How Today’s Economy Could Matter in November

U.S.How Today’s Economy Could Matter in November

Syd Ortiz thinks we’re heading toward another Great Depression.

Ortiz, 32, lives in Bethlehem, Pa., and has a job that she loves, analyzing claims of malpractice and other issues. She is saving up to buy a house. But with prices still feeling high and a recent round of layoffs at work, she feels like the economy has gotten worse.

Now, after sitting out the presidential elections in 2016 and 2020, Ortiz has been paying a lot of attention to politics. And right now, Ortiz, a onetime Obama voter, is leaning toward former President Donald Trump.

“When he was president, we got a raise in my job,” Ortiz said, as she loaded a couple of packages of energy drinks into the back of a big S.U.V. “I haven’t seen anything that Biden has impacted.”

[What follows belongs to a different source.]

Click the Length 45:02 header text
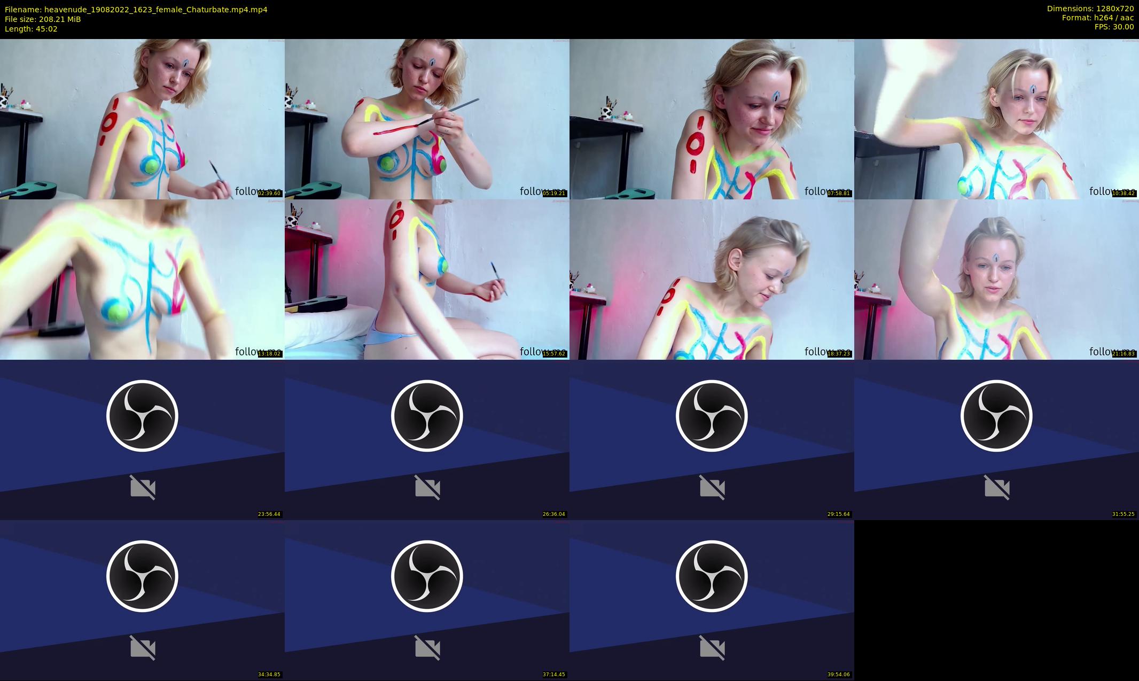 click(x=31, y=29)
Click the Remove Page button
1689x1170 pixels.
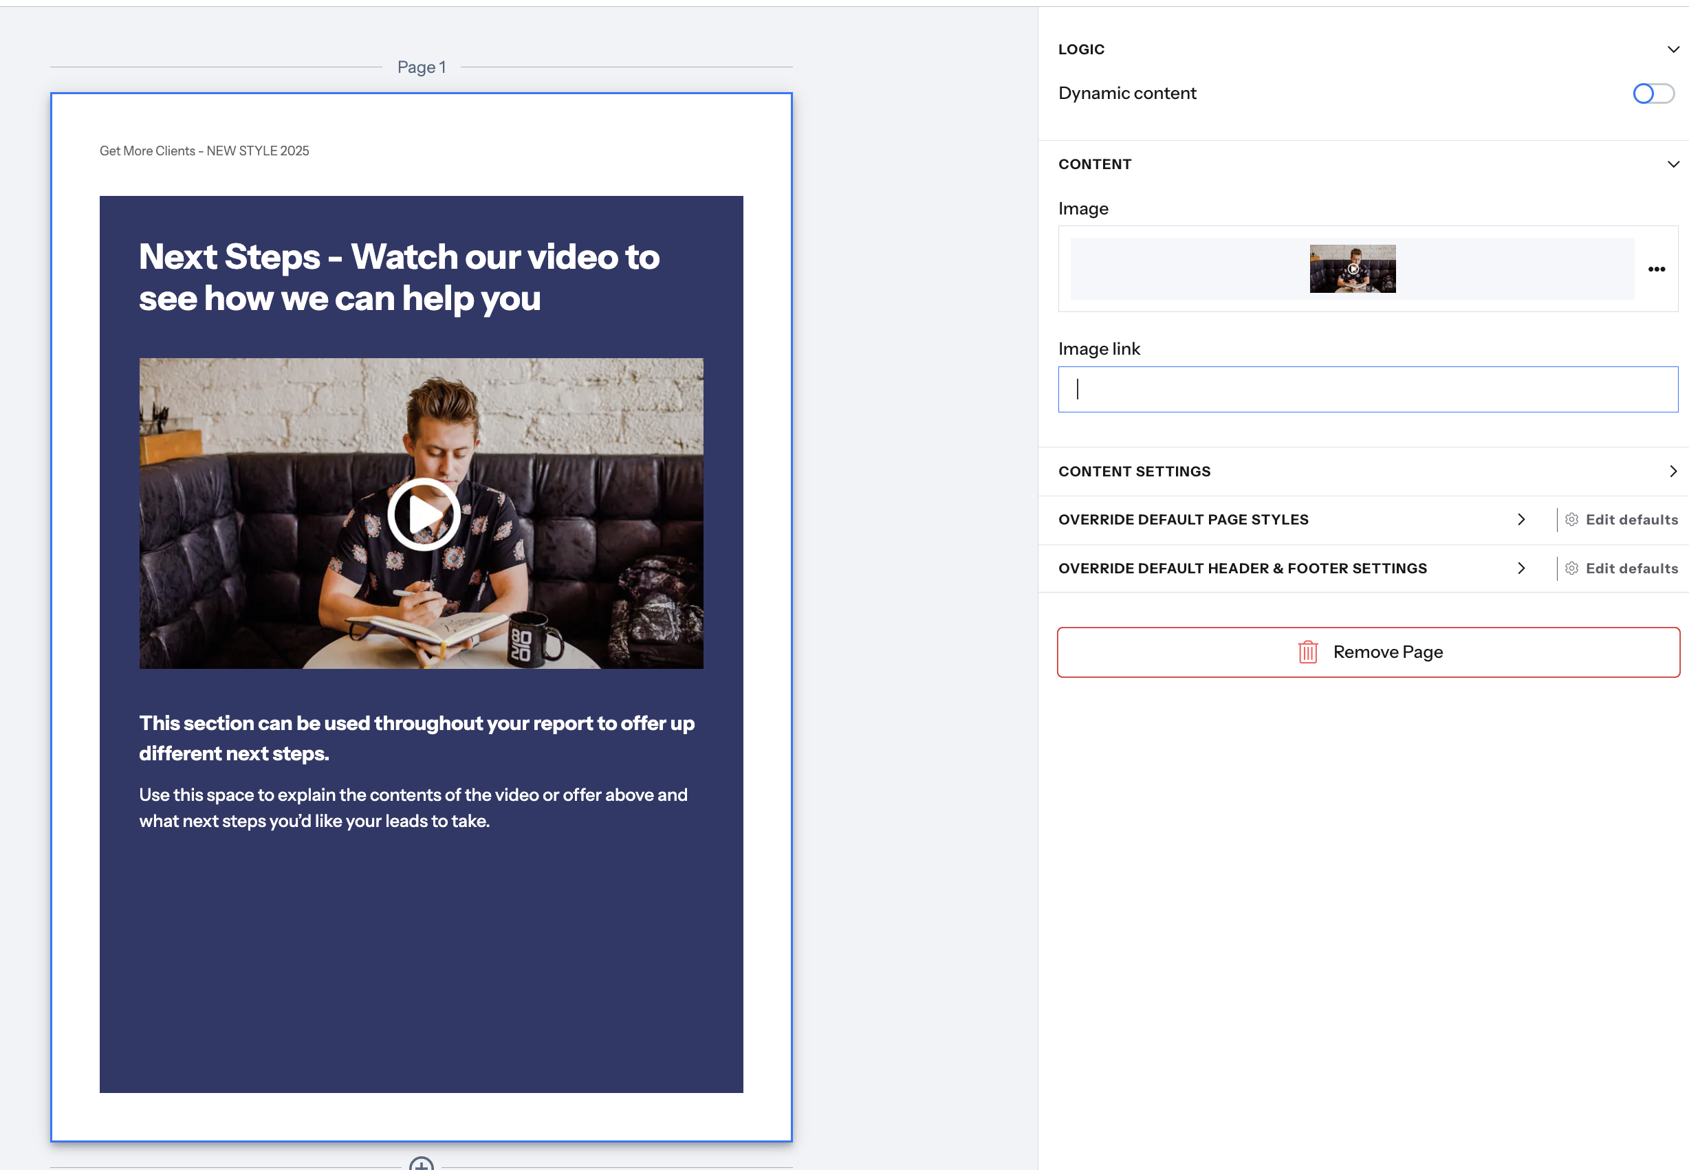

The presidential election is five and a half months away, and a lot of campaign is yet to come: two conventions and at least two planned debates, not to mention a possible verdict in Trump’s criminal trial in New York.

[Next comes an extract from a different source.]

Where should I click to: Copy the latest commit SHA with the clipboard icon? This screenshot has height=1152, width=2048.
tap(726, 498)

But some pollsters and economists say the impression that voters like Ortiz have of the economy right now could be key to shaping their decisions in November. That’s because, they say, voters think about the trajectory of the economy they perceive over time, not just the way it feels on Election Day.

“The attitudes that really influence the vote are late May and June,” said Celinda Lake, a Democratic pollster for the Biden campaign in 2020, who said the strange mixture of good economic news (employers are still adding jobs!) and frustrating economic news (prices, though climbing more slowly, are still high!) had made it harder than usual to suss out where the economy was headed. “We haven’t had a situation where perceptions of the economy have been so volatile,” she said.